4. Keep it natural. Avoid chemical fertilizers, pesticides and GMO seed and you can be assured you are feeding your family the very best of fresh produce. Grow like your grandparents did.
1. Keep it small and in control. A large garden demands more time and can prove to be overwhelming for the first time gardener. It is best to start small and as you gain experience and set new gardening goals allow the size of your garden to grow. A 10’ x 16’ garden can adequately provide for a family of four through the summer season and still supply foods for processing and storage into the winter months.
2. Plant what you will eat. Kale may be the new superfood. However, if no one in your family will eat it, it is taking up valuable gardening space. If you like fresh salads. Plant a variety of leafy greens that provide daily fresh salads. Like green beans, plant green beans and plant enough to vacuum pack and freeze and enjoy it with your Christmas dinner. Like salsa for movie nights? Grow tomatoes, onions and peppers. The idea here is to plant according to what your family likes to eat.
3. Source seeds locally. Avoid purchasing seeds where you do not know the source. Good seed, non-GMO seldom sells for $1.00 a package. Beware of low pricing as they could be re-packaged old seeds. Buy from a reliable source that is producing seed tested for your hardiness zone. The Creative Garden Patch sources seed in our geographical area. Last year we had super success with seed from Rainbow Seed, located in Riverside-Albert, NB and supplies non GMO, heirloom seed. Our garlic seed is sourced minutes away from the Gagetown Garlic Company.
4. Avoid over planting. One tomato plant, depending on the variety, can produce 10 to 15 pounds of tomatoes. Do you really need three six-packs of tomatoes from the nursery? If you want different varieties of tomatoes, consider giving your excess plants away to community gardens or arranged to share with fellow gardening friends.
5. Mulch all your bare soil. Use of mulch suppresses weeds and helps retain moisture in the soil. Mulching will also cut down on the labour required. We mulch with year old hay, straw, shredded leaves and plant cover crops like annual rye and buckwheat as we harvest areas of the garden.
6. Seek out advice. Gather information on what grows best in your geographical area and hardiness zone. Find the most experienced gardener in your locale and ask if you can visit. Be prepared to help in the weeding and keep your eyes and ears open and ask questions. Visit local farmers markets and talk to the local organic farmers. Most are happy to share their knowledge and will likely invite you to visit the organic operation.

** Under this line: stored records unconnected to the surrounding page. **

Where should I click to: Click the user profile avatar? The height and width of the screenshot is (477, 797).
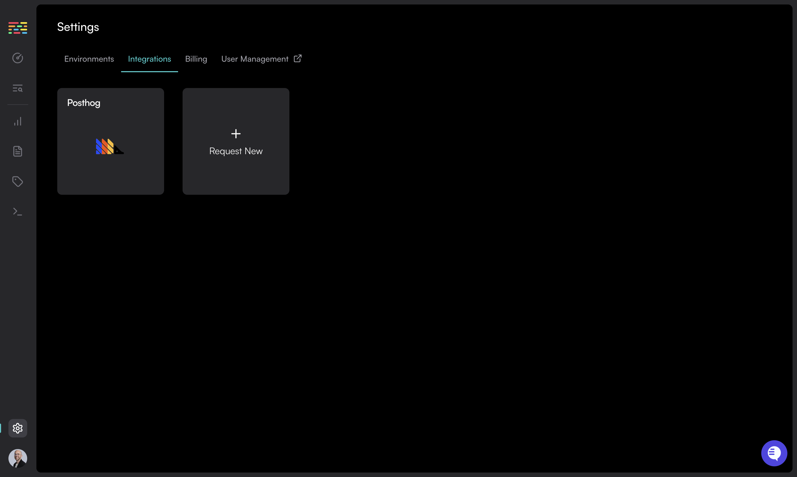click(18, 458)
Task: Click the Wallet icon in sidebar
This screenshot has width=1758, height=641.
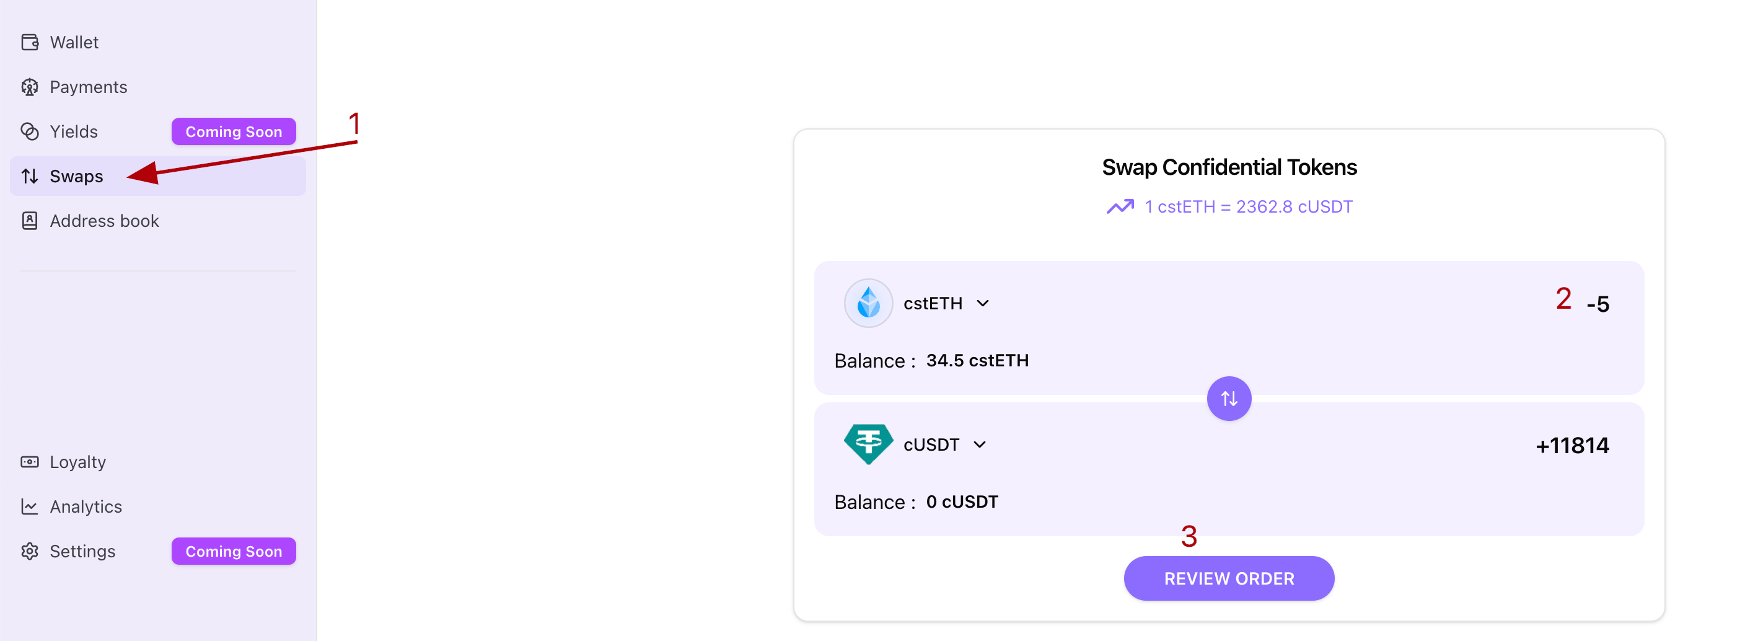Action: (x=29, y=42)
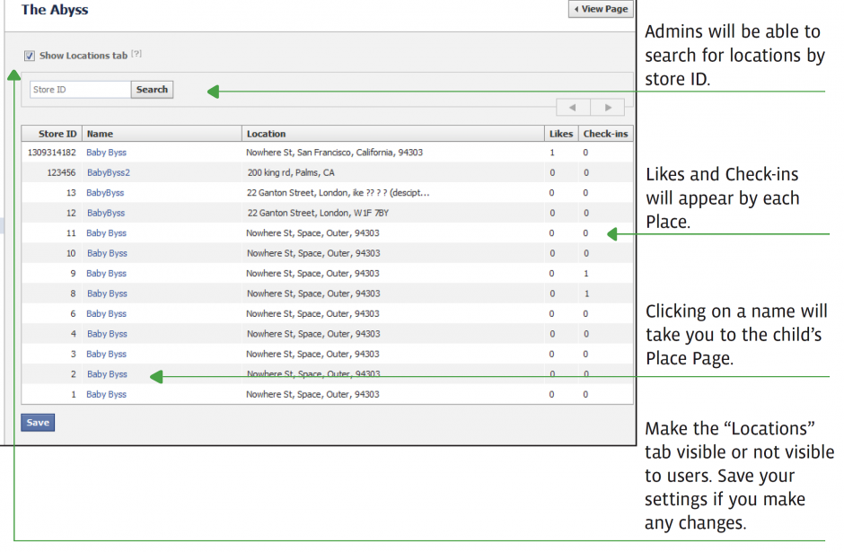Open Baby Byss link for store ID 1
Image resolution: width=844 pixels, height=552 pixels.
click(x=106, y=394)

Get to know your nearby nurseries. Many offer seminars on gardening for free or a small fee.
7. Join a gardening group or club. Visit community gardens, search the Internet and Facebook, and inquire at your local nurseries for groups that may be operating in your area. Through these clubs, you will be able to share with the knowledge and experience of other gardeners and participate in seed and plant exchanges.
8. Our final recommendation – do not procrastinate. If you’re thinking about starting your own garden, start planning now. We have been using the Garden Planner from GrowVeg.com for three years and love the ease of use in keeping things organized and scheduled.
Growing your own fresh, nutritious food is easier than many think.